The longest haul I recorded on one tank was almost a pure highway run, with the big Yam eking 210 miles out of a tank. I was on reserve for 0.7 miles. I did not ever load this bike down with an auxiliary fuel source, so I never tested reserve range. I never put more than 5.2 gallons in the tank on any fill, so that leads me to believe that this bike either has a huge reserve, or lots of the fuel is inaccessible, because listed tank capacity is 6.6 gallons. I have read of at least one FJR owner pulling 300 miles out of a single tank, but I sure as hell wouldn’t try it. Honestly, the difference is academic. I can stand a leg-stretch anywhere between 210 to 300. The FJR also does that weird “counting up from reserve” thing Yamahas seem to do as of late. The fuel gauge on the FJR has eight bars, so it’s actually calibrated pretty nicely, and with the exception of the last hash mark or two, drops as you would expect it to, nice and evenly.
The FJR’s on-board fuel calculator very consistently pegged my fuel mileage between 43 and 44 miles per gallon, but actual math shows that it was more like 40 to 41. Best actual mileage was 42.7 mpg. Please keep in mind these are real-world tests. Sometimes I was flogging the FJR, sometimes I was gentle on the throttle. These tests, over the course of 3,000 miles, included a mix of city, two-lane, and highway riding on nearly every tank of fuel.
The FJR is equipped with an “Eco” minder to let heavy-handed throttle jockeys know when they are conserving (or wasting) fuel. I think there’s an algorithm that takes into account throttle position (or intake vacuum), vehicle speed, and gear position, but it seems like it’s not foolproof. Let me tell you, it was damn surreal to look down at the dash, and see that I was being “ecologically friendly” clipping up I-81 in New York at 94 mph. Nope, I’m not joking.

SHORT PROBLEM 1
Answer these about the FJR fuel review, one line each:
(a) How many miles did the longest single tank last?
(b) What mileage did the on-board fuel calculator show, and what did actual math show?
(c) At what speed, and on which road, did the "Eco" minder rate the rider as ecologically friendly?
SHORT PROBLEM 2
Please sum up the FJR fuel review in two sentences.

DATA SEGMENT
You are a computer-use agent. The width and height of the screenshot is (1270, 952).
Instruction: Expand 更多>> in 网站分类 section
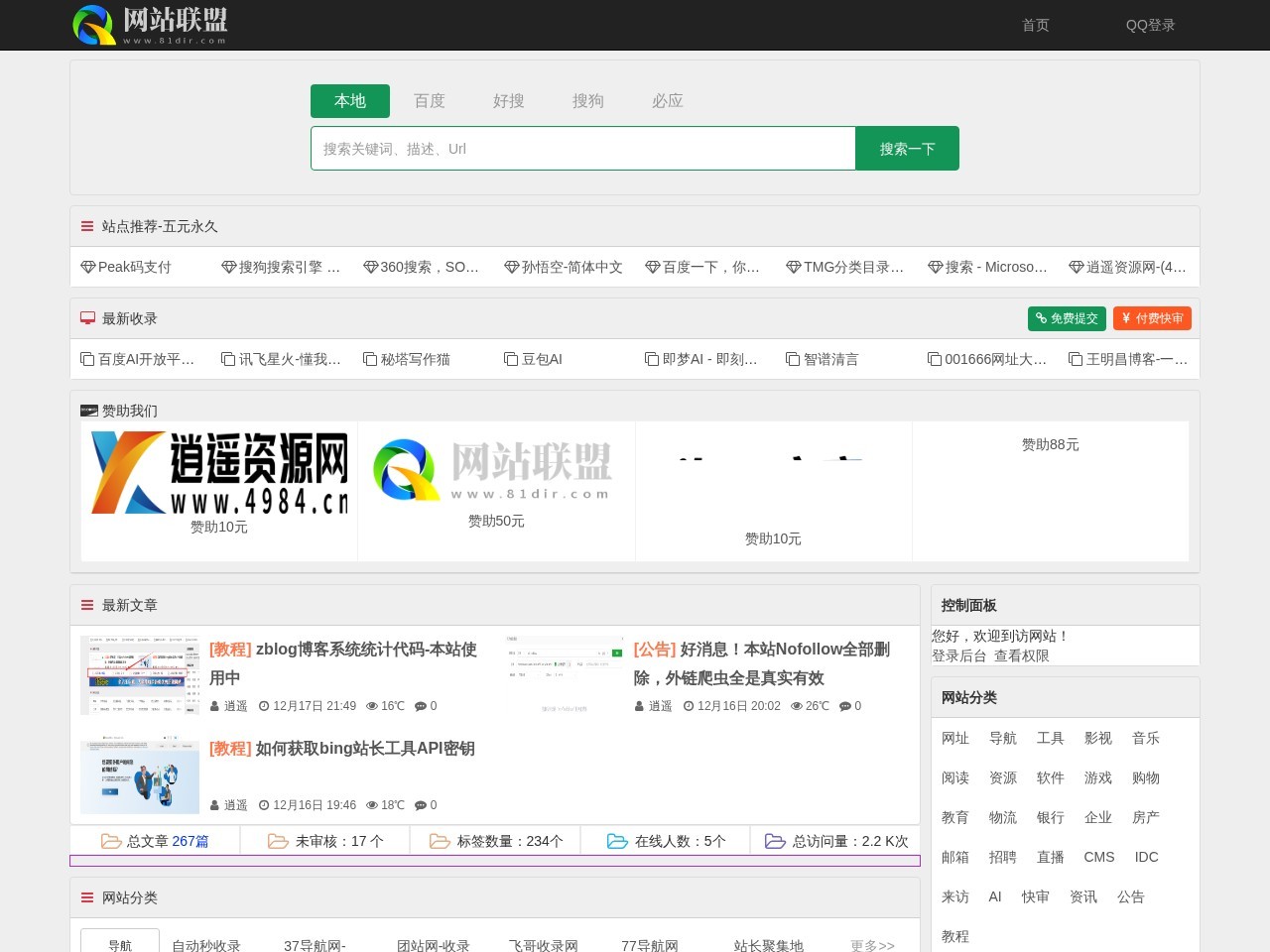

TASK RESPONSE 1
(a) 210 miles.
(b) The calculator showed 43 to 44 miles per gallon; actual math showed about 40 to 41.
(c) 94 mph on I-81 in New York.

TASK RESPONSE 2
On an almost pure highway run, the FJR went 210 miles on one tank, though no fill ever took more than 5.2 gallons of its listed 6.6-gallon capacity. Over 3,000 miles of mixed riding, its on-board calculator read 43 to 44 miles per gallon while actual mileage was about 40 to 41, and its "Eco" minder once rated the bike ecologically friendly at 94 mph.